Documentation becomes crucial when you create a new standard or design something outside of the existing standard. In a perfect world all hardware in a datacenter will be the same and a decision from a year ago will still apply today. Unfortunately we don’t live in a perfect world. Hardware changes, different sized bladed and rack mount servers are purchased, etc. If the settings aren’t compatible or there are a different number of physical adapters purchased for one project but not another you can run into issues. Let me dive into an example:

Network Isolation

During a new job I was tasked with redesigning a datacenter. The milestone had been missed and the deadline was looming so the pressure was on. I wasn’t familiar with the project’s existing design due to a lack of notes (see my earlier discussion of the importance of documentation). The requirements I was given were “use a distributed switch and isolate NFS traffic to two dedicated VLANs”. All 30 hosts were identical blades and had 4 physical NICs.

I created a single dvSwitch, set the NIC teaming rules to meet the requirements, and all was well. A year later a few blades with only two NICs were purchased. Another technician added them to the dvSwitch. All networking checks succeeded except we couldn’t ping the NFS vmkernel port or the VM that needed to sit in that VLAN.

The Original Design

I set out to fulfill the requirement to dedicate two network adapters to NFS storage. There are quite a few ways to fulfill this requirement but there are two common solutions. You can use one switch and set explicit failover rules. All port groups except for NFS use dvUplink 1 and 2. The NFS port group use dvUplink 3 and 4.

one-dvswitch

The other decision would be to create two dvSwitches. One dedicated to NFS, a second dedicated to all other traffic.
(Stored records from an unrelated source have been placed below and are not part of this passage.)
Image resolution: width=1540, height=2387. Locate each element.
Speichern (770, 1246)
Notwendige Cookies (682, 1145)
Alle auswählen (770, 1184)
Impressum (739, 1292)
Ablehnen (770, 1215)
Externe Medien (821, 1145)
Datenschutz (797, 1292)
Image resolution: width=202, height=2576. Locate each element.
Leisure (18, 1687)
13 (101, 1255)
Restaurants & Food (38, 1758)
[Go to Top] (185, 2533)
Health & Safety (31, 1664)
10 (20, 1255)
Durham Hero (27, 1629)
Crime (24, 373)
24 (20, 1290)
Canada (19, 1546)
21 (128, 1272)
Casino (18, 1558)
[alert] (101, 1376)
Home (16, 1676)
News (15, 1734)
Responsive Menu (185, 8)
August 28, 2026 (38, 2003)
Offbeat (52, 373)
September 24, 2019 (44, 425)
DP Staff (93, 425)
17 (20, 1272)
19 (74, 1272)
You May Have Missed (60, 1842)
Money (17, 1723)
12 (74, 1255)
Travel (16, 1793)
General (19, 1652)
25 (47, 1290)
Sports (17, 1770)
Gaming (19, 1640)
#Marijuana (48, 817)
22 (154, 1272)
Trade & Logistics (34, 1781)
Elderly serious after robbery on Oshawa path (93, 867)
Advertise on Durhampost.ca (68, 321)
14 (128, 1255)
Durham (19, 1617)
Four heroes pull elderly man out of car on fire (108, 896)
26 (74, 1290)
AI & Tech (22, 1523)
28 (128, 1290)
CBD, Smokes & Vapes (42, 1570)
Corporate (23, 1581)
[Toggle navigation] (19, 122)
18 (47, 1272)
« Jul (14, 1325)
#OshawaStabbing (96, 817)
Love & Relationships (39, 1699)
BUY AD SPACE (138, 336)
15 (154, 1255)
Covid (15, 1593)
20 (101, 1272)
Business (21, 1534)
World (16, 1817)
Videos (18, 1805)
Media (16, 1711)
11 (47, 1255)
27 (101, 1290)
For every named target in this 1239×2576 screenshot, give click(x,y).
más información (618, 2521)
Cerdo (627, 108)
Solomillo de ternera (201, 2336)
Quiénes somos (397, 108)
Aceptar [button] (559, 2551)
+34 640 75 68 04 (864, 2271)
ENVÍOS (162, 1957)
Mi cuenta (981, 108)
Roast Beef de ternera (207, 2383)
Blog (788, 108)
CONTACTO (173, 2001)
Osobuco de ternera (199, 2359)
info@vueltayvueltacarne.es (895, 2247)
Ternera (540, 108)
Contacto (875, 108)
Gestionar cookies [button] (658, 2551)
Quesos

Then you simply have NFS uplinks 1 and 2 for the storage dvswitch and the a second set up uplinks 1 and 2 for the production switch.

two-dvswitch

They both work, but which way is correct? That is a discussion for your team. I prefer a single switch. That leads to fewer decisions when setting up a new host. Two switches give you less room for error with non-standard hardware but more switches to maintain.

Lessons Learned

What I should have done was change the name of the uplinks in the dvSwitch. I should have renamed uplinks 1 and 2 to Prod-Uplink1 and Prod-Uplink2. Then I should have renamed uplink 2 and 3 to NFS-Uplink1 and NFS-Uplink2. This would have made it more clear that no physical adapters were connected to the NFS uplinks.

Secondly I should have drew it out in Visio. I also should have written a networking section as part of an overall design document defending my decisions. This is how it should have looked.

correct-dvswitch

Thirty minutes of documentation with this could have saved hours of troubleshooting. This was early in my enterprise career and one of the first design decisions I ever made with a dvSwitch. I have since passed the VCAP-DCD and am now starting on the VCDX. Thanks to these studies I have a much better grasp on the level of documentation needed to be successful. I plan to go back to make these changes and draw these switches. Hopefully we won’t face an error due to an over designed and under documented decision again.